Video: Sewing wardrobe staples using organic fabrics

January 15, 2017 8 Comments

Video: Sewing wardrobe staples using organic fabrics

January 15, 2017 8 Comments


Basic clothes doesn’t entice me when I’m looking for new patterns to make as I’m always looking for a challenge! But I do like to wear timeless, classic garments, especially if they are made with quality materials. So there is a gap in my wardrobe that I’ll try to mend with my latest project – sewing a capsule wardrobe using some nice (and organic) materials. In this video I give you the low down of those plans and the inspirations behind them. Also you’ll learn why it is so hard for a Swedish person to tell the difference between a polo shirt and a turtleneck sweater, plus some funny bloopers that I decided to keep to give you some insights into the reality of trying to speak cohesive English in front of the camera!

Also last weekend I participated in a 3-day sewing retreat with a bunch of other sewists. that was amazing on so many levels and I also got started on some of the garments that I talk about in the video. Check my Instagram for some sneak peeks of the progress.

Fabric sources for the planned garments in the video

Stoff & Stil’s organic collection (the polo short, turtle neck and trouser fabrics, though the fabrics I bought seems to only be available in the stores)

Andersson & Hjalmarson organic wool knits (the cardigan, only available in Sweden I think)

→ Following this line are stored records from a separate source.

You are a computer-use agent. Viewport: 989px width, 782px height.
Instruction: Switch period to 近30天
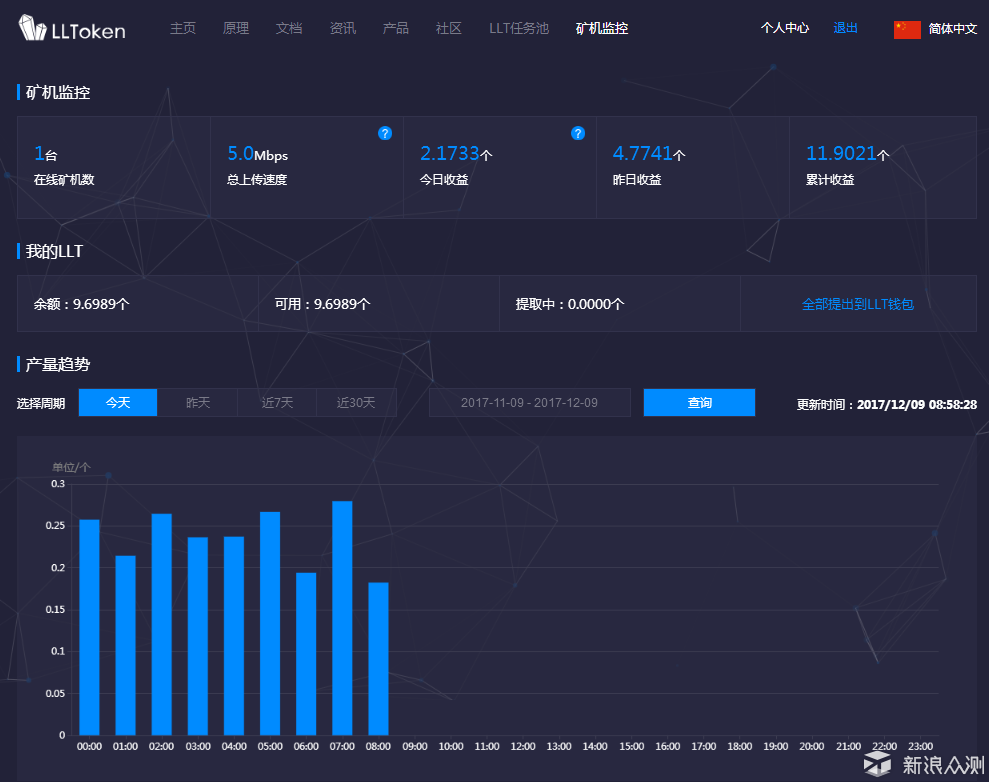point(356,403)
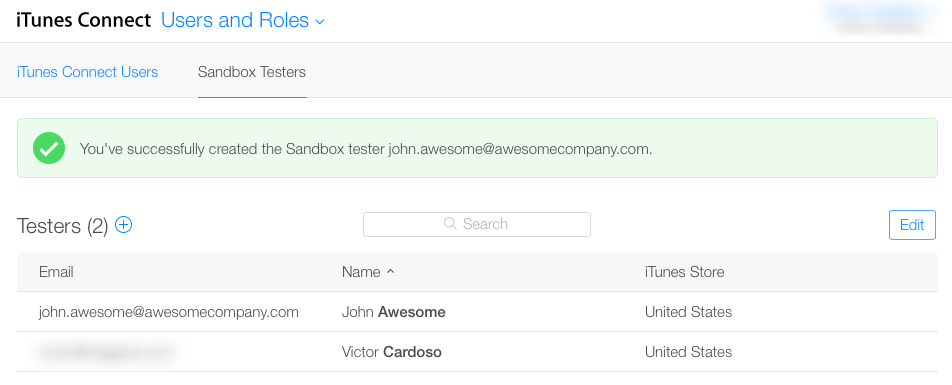The height and width of the screenshot is (385, 952).
Task: Go to iTunes Connect home title
Action: pyautogui.click(x=84, y=20)
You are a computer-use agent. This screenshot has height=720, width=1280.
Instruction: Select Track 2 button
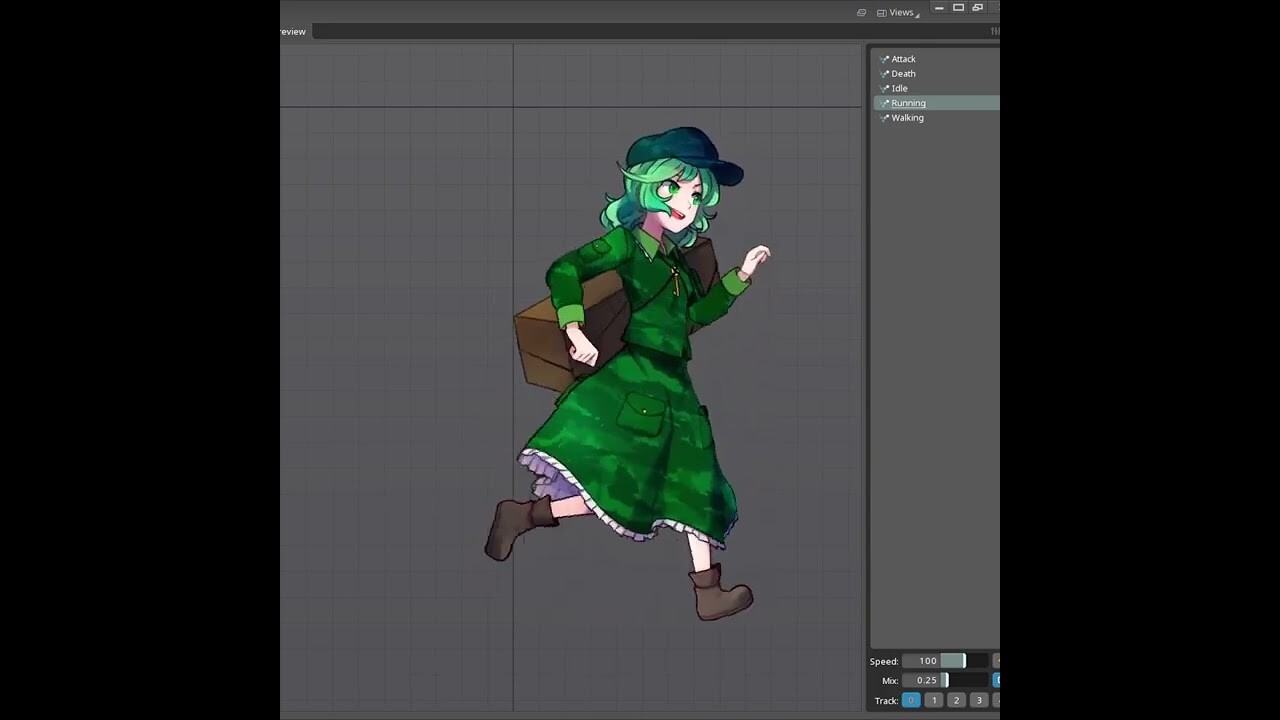(x=956, y=700)
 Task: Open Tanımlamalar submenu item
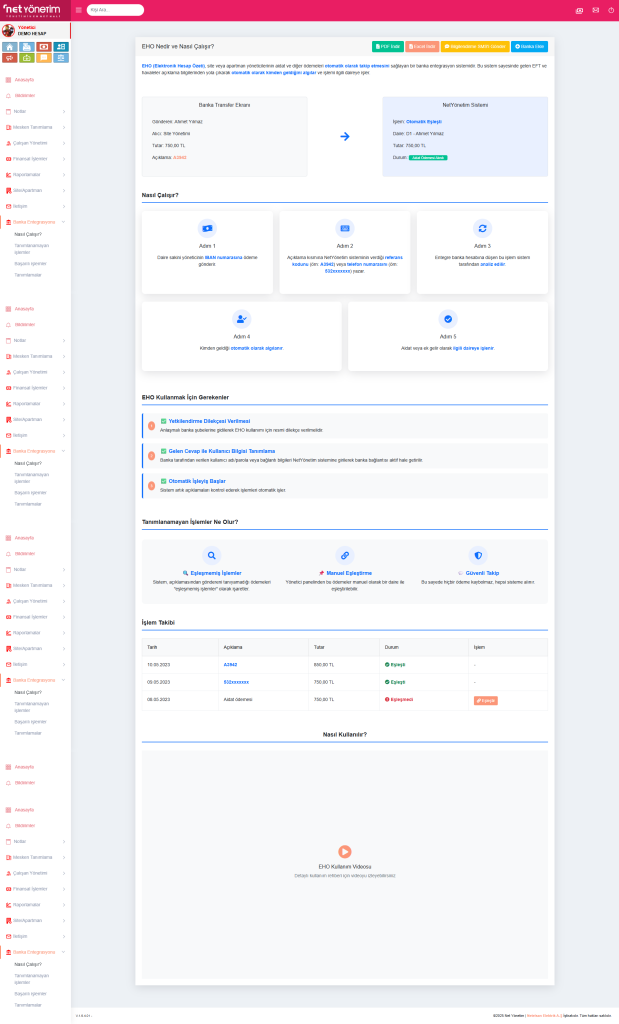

Books mentioned in the video

Fit for real people by Patti Palmer and Maria Alto (Amazon affiliate link)

This books covers pretty much everything and also shows several different versions on how to make similar alterations, depending on your body type. They suggest working with pattern tissue fitting to save time, but this book works just as well with muslin fittings which I think will yield the best results (but I did use tissue fitting method on my Red Dress and it turned out great!) .

Pants for real people Patti Palmer and Maria Alto (Amazon affiliate link)

Covers both pant fitting and sewing techniques. I have yet to try this book, but it looks promising with an interesting step by step guide to follow when fitting pants. Perhaps not as through on the fitting side as the original Fit for real people but the sewing techniques looks really good, and adds value.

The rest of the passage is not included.